Among the documents on the drive the researchers found were:
- Personal information (names, addresses, ranks, Social Security numbers) of over 4,000 officers, including information about the security clearance levels of hundreds of officers
- SF-86 application forms for two US four-star generals (containing highly sensitive info such as their foreign contacts and activities, psychological and emotional health, financial record, etc.)
- A file that contains Defence Information Systems instructions for encryption key recovery
- A scanned image of the Lieutenant’s JPAS account (Joint Personnel Adjudication System) from the Department of Defence (with the login url, user ID and Password to access the system)

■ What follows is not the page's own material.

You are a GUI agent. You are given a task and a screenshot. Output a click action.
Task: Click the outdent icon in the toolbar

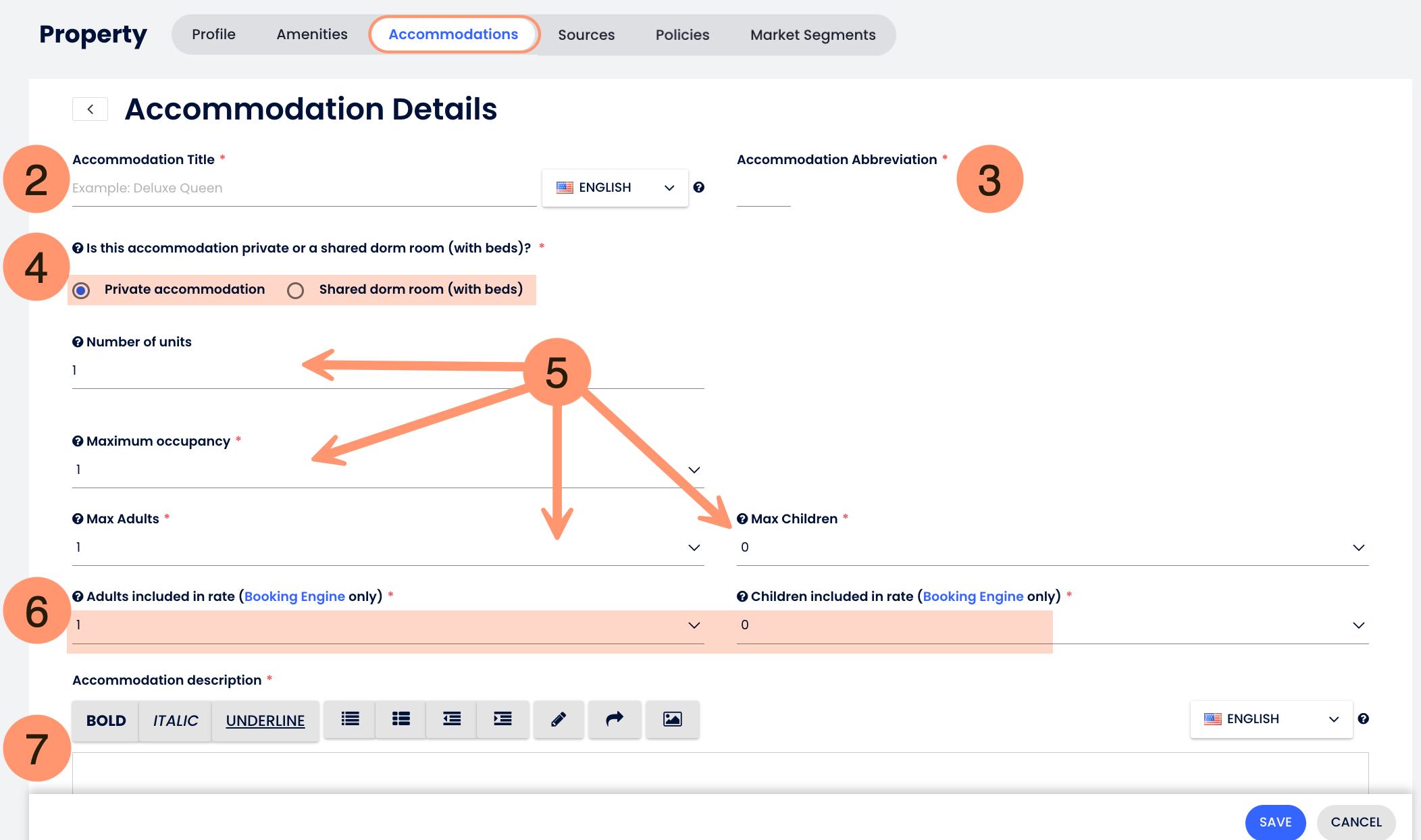point(451,719)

- Some NATO documents, scans of passports and email files
“The most shocking document was a spread sheet of open investigations that included the name, rank, location, and a detailed description of the accusations. The investigations range from discrimination and sexual harassment to more serious claims. It’s impossible to tell who else might have accessed the drive before the researchers flagged it and it was taken offline, as the device was easily discoverable with a simple online search.
There’s a wider problem
It is widely known that all kinds of information can be found exposed online, in unsecured servers, databases, and devices.
Unfortunately, this particular situation doesn’t seem to get any better with time, despite the fact that inadvertent leakage of sensitive info is regularly covered by news outlets. People simply don’t know or forget to secure these assets, or misconfigure them by mistake, allowing remote attackers free access.

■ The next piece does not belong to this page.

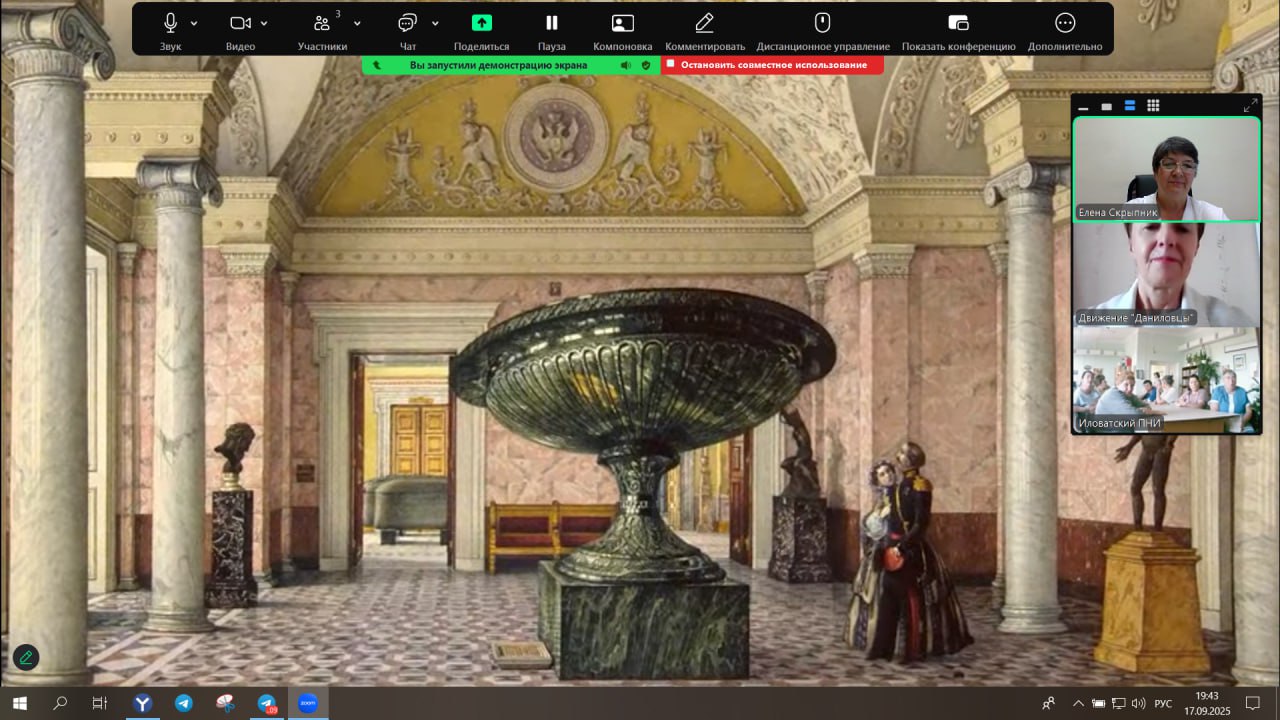Open the Компоновка layout options
1280x720 pixels.
point(622,23)
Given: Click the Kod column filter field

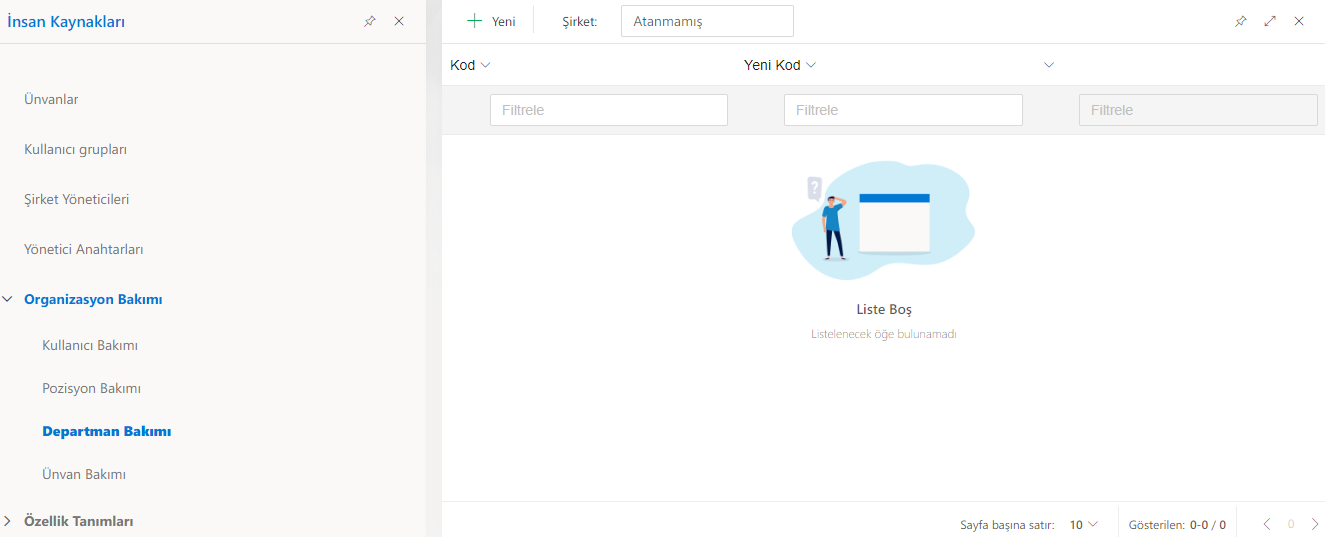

“Cloud backups are a huge security risk if not managed properly. By failing to use the most basic security measure, a password, the US Air Force left all the information necessary to carry out a targeted cyber extortion campaign free for the taking,” Vishal Gupta, CEO of Seclore.
“In all likelihood, the lieutenant colonel responsible for the unsecure backup was completely unaware that he or she was putting this data at risk. Government IT teams must put foolproof measures in place that ensure that regardless of who is acting on or storing sensitive documents, adequate security precautions remain in place”” he concluded.